Un point auquel la CID 52 a été sensible est le temps requis par nos jeunes collègues pour réaliser leur recherche lorsqu’ils ont fait le choix d’un laboratoire ne relevant pas de leur section. Un temps plus long est souvent nécessaire pour favoriser l’émergence d’une recherche productive. De la même façon des moyens d’insertion (pour des besoins d’observation, d’expérimentation etc.) devraient pouvoir être mis à la disposition de ces jeunes chercheurs, afin de faciliter le lancement de leurs travaux et de reconnaître la prise de risque du choix fait. Ce risque peut avoir plusieurs formes : un isolement à combler d’une part ou de trop fortes sollicitations de travail pluridisciplinaire d’autre part.

B. Le suivi du chercheur

Le suivi des chercheurs recrutés en CID est réalisé par la section de rattachement et par une CID. Cependant un processus d’évaluation par une CID devrait aussi pouvoir se faire dans le cas d’un recrutement par une section, si le chercheur sollicite cette opportunité. Le processus ouvrant cette possibilité devrait pouvoir être défini et formalisé.

Conclusion

La CID52 couvre un périmètre au sein duquel l’interdisciplinarité est très forte. Elle est indispensable au sein de l’établissement pour faire face à la complexité croissante des questionnements reliant Environnement et Sociétés, et permettre à celui-ci de croiser les points de vue et les approches, de développer une vision systémique et intégrative et de mobiliser les moyens communs nécessaires au traitement des questions posées.
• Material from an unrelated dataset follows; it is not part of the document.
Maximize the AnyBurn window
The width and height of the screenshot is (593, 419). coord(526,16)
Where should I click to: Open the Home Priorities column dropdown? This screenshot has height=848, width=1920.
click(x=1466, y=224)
Si l’excellence scientifique est un critère essentiel des processus d’évaluation de la CID 52, elle tient à favoriser aussi l’originalité, la pratique des interactions entre domaines disciplinaires et l’intercognitivité avec les acteurs hors milieu scientifique. L’intercognitivité scientifique entre disciplines et entre acteurs, doit permettre de donner la pleine mesure de la richesse des candidatures.

La prise de risque est un élément incontournable de la recherche en interdisciplinarité. Cependant, des procédures de retour d’expérience nous semblent nécessaires pour évaluer les efforts déployés mais aussi les limites et les risques scientifiques du projet.

Un dernier point à signaler est l’âge des chercheurs recrutés lors des concours qui augmente d’année en année. Ceci est lié à la contraction de l’emploi scientifique induite par les dernières contractualisations. De plus, la prime à la promotion des chercheurs en place, moins coûteuse budgétairement, tend à réduire l’espace laissé au recrutement des plus jeunes.